したがって、この設定は基準に沿った考え方です。

選択肢2. ねじの呼びがM20のトルシア形高力ボルトの1次締付けトルク値は、100N・mとした。

ここが不適当です。


1次締めは、本締め前に部材を密着させるための締付けで、

呼び径ごとに目安のトルクが示されています。

一般にM20・M22は約150N・mが目安で、

約100N・mはM16の目安です。

選択肢3. 溶融亜鉛めっき高力ボルト接合とする部材の摩擦面は、すべり係数値が0.4以上となるよう、りん酸塩処理を施した。

溶融亜鉛めっきの摩擦面は、そのままだと

すべり係数が安定しにくいことがあります。

そこで、摩擦面処理としてりん酸塩処理を行い、

すべり係数0.4を安定して確保できる方法として標準的に扱われています。

選択肢4. ねじの呼びがM20の溶融亜鉛めっき高力ボルト接合において、締付け完了後の検査は、1次締め後の本締めによるナット回転量が120°±30°の範囲にあるものを合格とした。

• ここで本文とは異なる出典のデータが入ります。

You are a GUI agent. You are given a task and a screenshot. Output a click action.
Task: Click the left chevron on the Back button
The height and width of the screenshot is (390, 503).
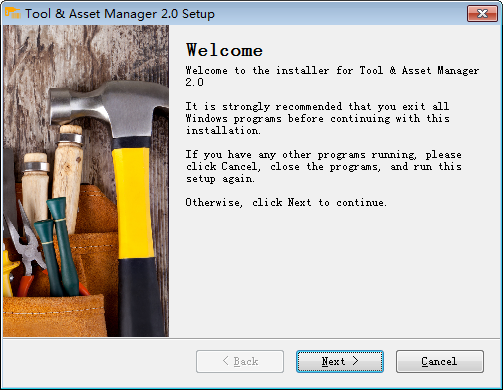(x=226, y=361)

溶融亜鉛めっき高力ボルトでは、トルク値が安定しにくいため、

ナット回転法で管理する説明がよく用いられます。

本締めは120°回転を基準とし、

締付け後の検査で120°±30°の範囲を合格とする整理が示されています。

まとめ

この問題は、数値をセットで押さえるのがコツです。

 

・トルシア形M20のボルト長さは、締付け長さ+30mmが基準です。

 

・1次締めトルクは、M16が約100N・m、

M20(M22)が約150N・mが目安です。

 

・溶融亜鉛めっきの摩擦面は、

りん酸塩処理すべり係数0.4を確保する方法があります。

 

・溶融亜鉛めっき高力ボルトは、ナット回転法で

120°を基準に検査する扱いがあります。